As activist-turned-leaders like Rob Ford, Olivia Chow and Zohran Mamdani discover the moral clarity that wins elections often collides with the slow, compromising grind of governing.
When Olivia Chow became mayor of Toronto in 2023, her victory was hailed as a turning point. After years of centrist rule and municipal austerity, Toronto voters chose a lifelong activist who promised to build a “more caring, affordable, and safe” city. Her election, following John Tory’s resignation, felt like a moral renewal proof that empathy and grassroots politics could triumph over managerial caution.

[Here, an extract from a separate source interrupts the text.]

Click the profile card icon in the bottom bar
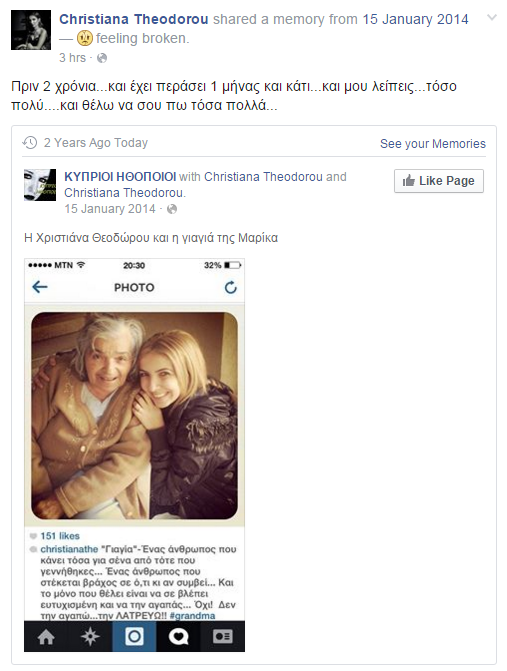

Yet Toronto has been here before, though from a very different direction. A decade and a half earlier, Rob Ford’s right-wing populism swept City Hall with the same force of conviction and outsider energy that now animates the current progressive movements. Ford’s rallying cry of “respect for taxpayers” channelled suburban frustration with perceived downtown elites, translating resentment into an insurgent mandate. His success showed that populism in Toronto was not the preserve of the left but a style of politics emotionally direct, anti-establishment, and rooted in moral clarity that could upend the city’s political order.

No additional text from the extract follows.